Le De ruina et reparatione Ecclesiæ est un pamphlet ecclésiastique en latin composé vers 1400/01, à l'époque du grand schisme d'Occident, par Nicolas de Clamanges. Il a longtemps été connu sous un autre titre, tardif et inexact : De corrupto Ecclesiæ statu.

Date et circonstances modifier

Ce texte est conservé par dix manuscrits et a fait l'objet d'une édition imprimée dès 1483. L'étude des manuscrits permet d'établir qu'il en a existé deux versions quelque peu différentes, et que celle qui a été répandue par les éditions imprimées du XVe au XVIIe siècle est la seconde. Le texte primitif, dont certains passages furent ensuite supprimés, a été rédigé au temps où le pape Benoît XIII était assiégé dans le palais pontifical d'Avignon (septembre 1398 - 11 mars 1403) ; Nicolas de Clamanges, secrétaire de ce pape du 16 novembre 1397 à juillet 1398, se trouvait alors à Langres, où il avait été nommé trésorier du chapitre cathédral. Une phrase permet même de préciser les choses, qui dit que le grand schisme d'Occident a déjà duré « per tres ferme et viginti annos », ce qui donne la fin de 1400 ou le début de 1401. Le texte semble avoir été écrit à la demande de Pierre d'Ailly, alors évêque de Cambrai, dont Nicolas de Clamanges était proche, et qui était aussi un partisan de Benoît XIII. En dehors des papes Clément VII et Benoît XIII, Pierre d'Ailly est la seule personne qui soit nommée dans le texte.

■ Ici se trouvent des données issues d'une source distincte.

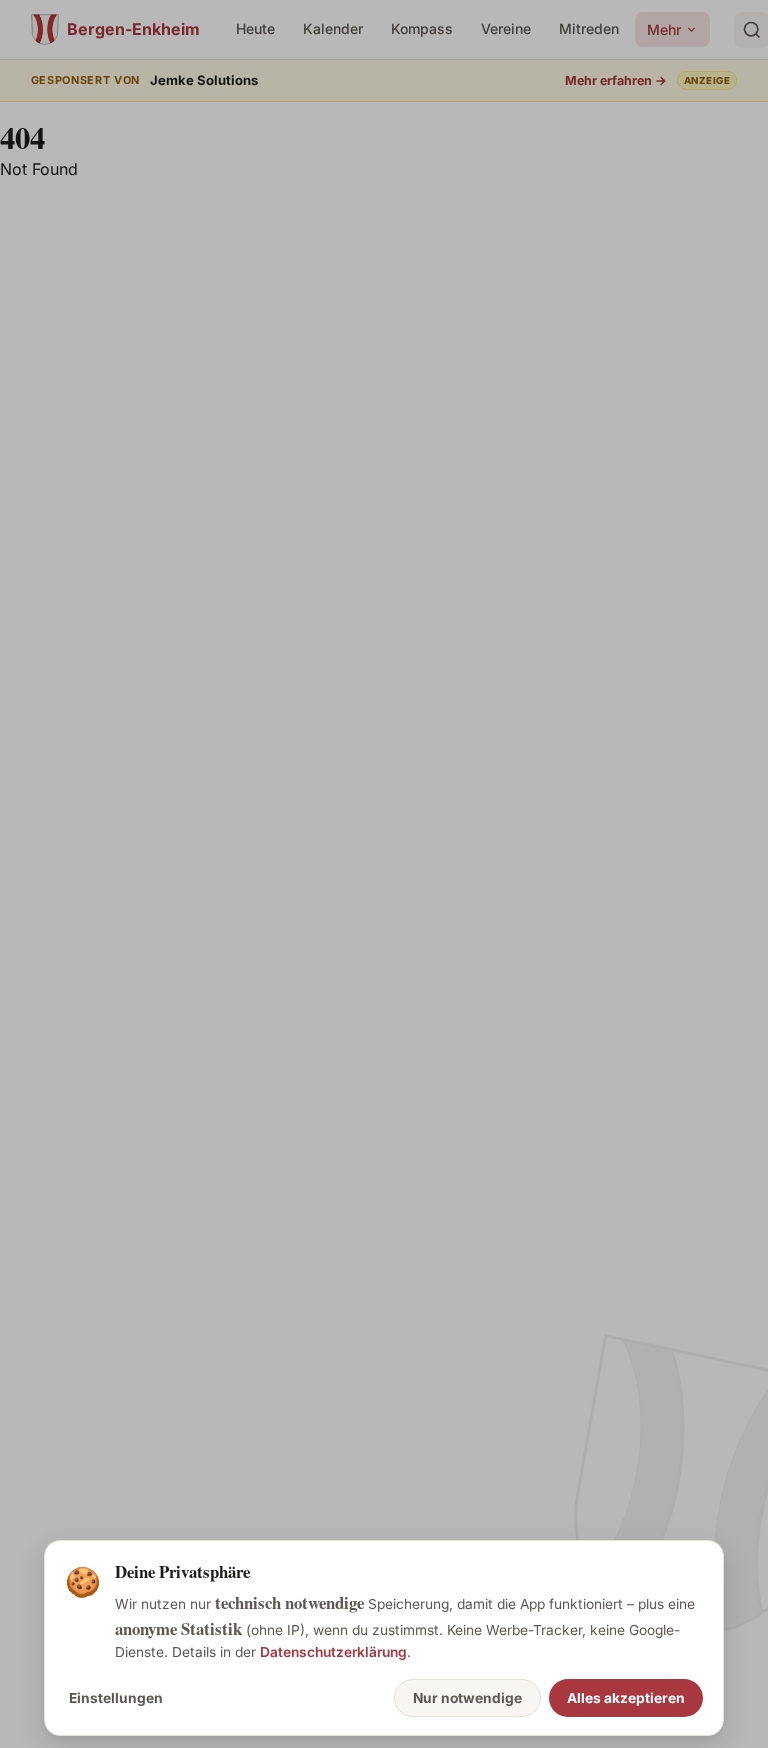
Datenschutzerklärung (333, 1652)
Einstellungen (116, 1698)
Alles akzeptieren (626, 1698)
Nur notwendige (467, 1698)
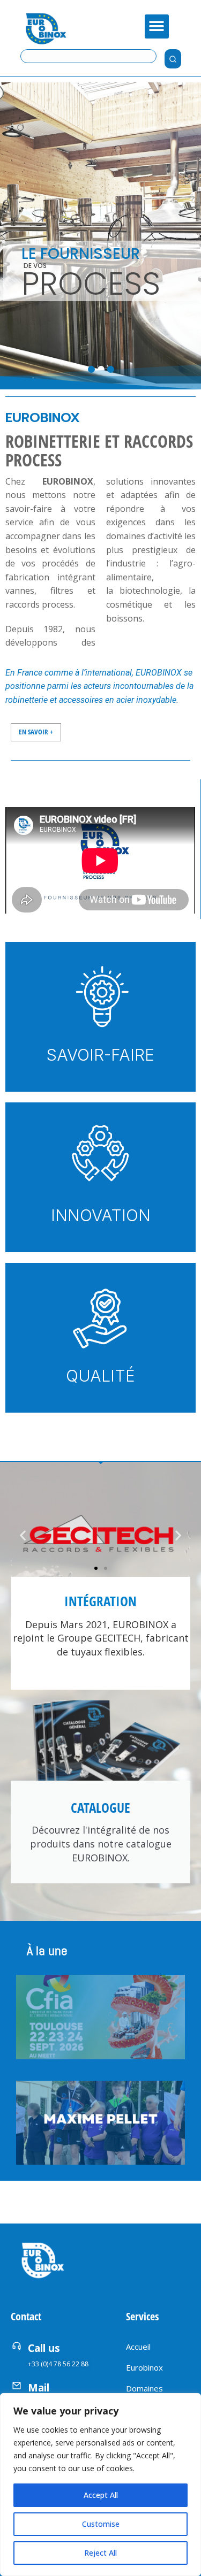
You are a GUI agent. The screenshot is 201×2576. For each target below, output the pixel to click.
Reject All (100, 2553)
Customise (101, 2524)
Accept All (101, 2495)
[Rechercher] (173, 58)
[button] (157, 26)
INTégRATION (100, 1601)
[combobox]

La seconde version a été établie plusieurs années après, alors que la situation était changée. Il est possible qu'elle l'est été par Pierre d'Ailly ou Jean de Gerson (autre proche de Nicolas de Clamanges) au moment du concile de Constance (ouvert en novembre 1414) : désireux d'utiliser le texte, ils l'auraient actualisé. Il faut signaler d'autre part qu'en 1409 Pierre d'Ailly rompit avec Benoît XIII pour participer au concile de Pise et se rallier aux papes italiens Alexandre V, puis Jean XXIII (qui le nomma cardinal en 1411), attitude que désapprouva totalement Nicolas de Clamanges.

Contenu modifier

Dans une lettre à Pierre d'Ailly (Ep. XXIX, éd. Lydius), l'auteur définit son propos : il ne peut rien faire d'autre que de décrire l'état funeste de l'Église, la décadence profonde de la société ecclésiastique ; il ne propose aucun remède à cette situation, car Dieu seul, en infligeant des épreuves de plus en plus cruelles à l'Église, obligera finalement les chrétiens à ouvrir les yeux. C'est donc une conception mystique qui est exposée, celle d'une Église pécheresse justement frappée par des calamités, et le mot reparatio n'est pas synonyme ici de reformatio, car des schémas de « réforme » de l'Église seraient totalement vains si la grâce divine n'a pas tout d'abord changé les âmes.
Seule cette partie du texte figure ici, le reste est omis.